Esa preocupación por la nitidez al momento de escribir y plasmar la transmisión de los hechos está presente en estos Cuentos completos, aunque la búsqueda de claridad en la escritura nunca redunda en una prosa ramplona. Obsérvese, a tales efectos, la prodigiosa descripción múltiple contenida en este párrafo del relato «Abril. La historia de un amor»: «Por el parque rechinaba un carro de riego de panza abultada, rociando el césped y los parterres. Un mirlo brincaba al lado con gesto de pilluelo y batía el ala izquierda contra el agua pulverizada. En algún lugar por arriba, invisible, alborotaba todo un internado de alondras a las que habían soltado por vacaciones. Alrededor de los bancos, que estaban en medio de los parterres, la hierba languidecía algo cansada, arrasada por los amores nocturnos de la gente».

Al margen de su primer cuento publicado, «El alumno aventajado», fechado en 1916, cuando el autor tenía 22 años, de un conjunto de piezas muy breves («Barbara», «Carrera», «La casa rica de enfrente», «Esa mañana ha llegado» y «Juventud») y de un relato inconcluso (el antes mencionado «Mendel, el aguador»), el libro está ocupado por obras de largo aliento, muchas de las cuales han aparecido en español anteriormente, de forma independiente, como se verá más adelante.

Se trata de un puñado de pesos pesados de la ficción rothiana, entre los que se encuentra «Fresas», un relato que ilustra muy bien el tratamiento que el autor hizo del asunto autobiográfico y de algunos de los temas centrales de su interés creativo.

El narrador de la historia se llama Naphtali Kroj y desde el arranque invita a que se desconfíe del propio valor de su testimonio: «Soy una especie de impostor. Así llaman en Europa a la gente que se las da de algo diferente a lo que es. Todos los europeos occidentales hacen lo mismo. Pero ellos no son impostores porque tienen papeles, pasaportes, documentos de identidad y partidas de bautismo. Algunos tienen incluso árboles genealógicos. Yo, sin embargo, tengo pasaporte falso, no tengo partida de bautismo ni árbol genealógico. Así que podría decirse de Naphtali Kroj: es un impostor». Luego de tamaña presentación, Kroj arranca a contar la sórdida historia de su vida –echado de la casa del maestro sastre donde vive, se convierte en ayudante de un sepulturero con quien atraviesa diversas desventuras–, en un procedimiento de reescritura biográfica que tiene mucho que ver con el que empleara el propio Roth durante su vida.

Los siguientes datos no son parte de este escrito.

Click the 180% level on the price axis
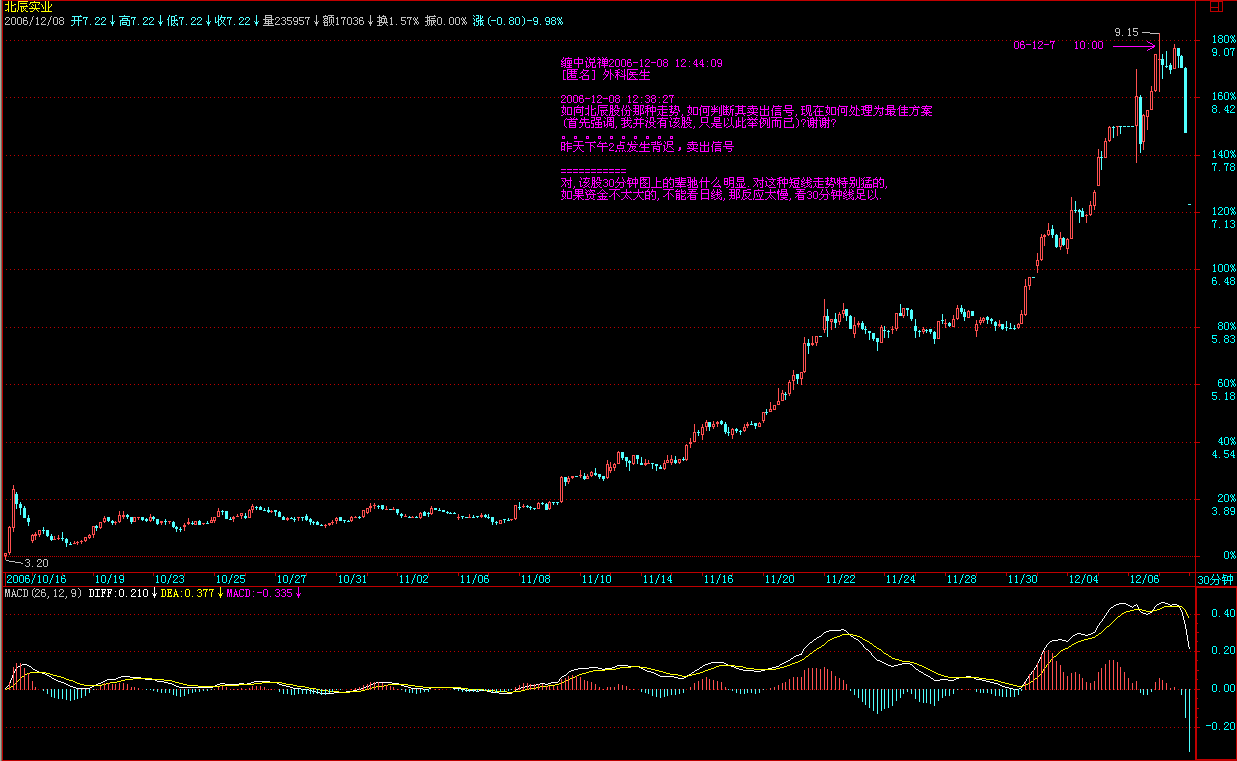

El libro cierra con el cuento «La leyenda del santo bebedor», el llamado «testamento literario» de Roth, escrito poco antes de morir, el 27 de mayo de 1939 en París, a los 44 años. El alcohol había dinamitado de tal forma el organismo de Roth que, de hecho, el cuento no fue escrito por su propia mano, sino que se lo dictó a una secretaria del Neue Tage Buch. El relato se presenta como una suerte de leyenda urbana, en la que Andreas Kartak, un vagabundo parisino, recibe sucesivos préstamos de un hombre misterioso para poder seguir bebiendo, bajo la condición de que debe retribuir el dinero a una imagen de santa Teresa de Lisieux en la Iglesia de Sainte-Marie des Batignolles. Además del influjo del catolicismo en los años finales del autor, el relato presenta una descripción lacerante y por momentos brutal de los demonios del alcohol, de los que el propio autor no pudo librarse.

Un apéndice del volumen incorpora tres textos de no ficción –«Carta de Joseph Roth a Benno Reifenberg», «Viaje a Galitzia. Lemberg, la ciudad» y «Los lisiados. Un funeral de inválidos en Polonia»– que, leídos como un todo, ofician de manifiesto de Roth sobre su tratamiento de la literatura. La inclusión de estos textos conforma una oportuna decisión editorial, pues, al margen de algunas manifestaciones puntuales en su copiosa correspondencia –Cartas (1911-1939) y el tomo de su intercambio epistolar con Stefan Zweig, Ser amigo mío es funesto. Correspondencia (1927-1938), ambos volúmenes publicados por la editorial Acantilado–, Roth nunca fue muy proclive a hablar ni escribir sobre su propio arte.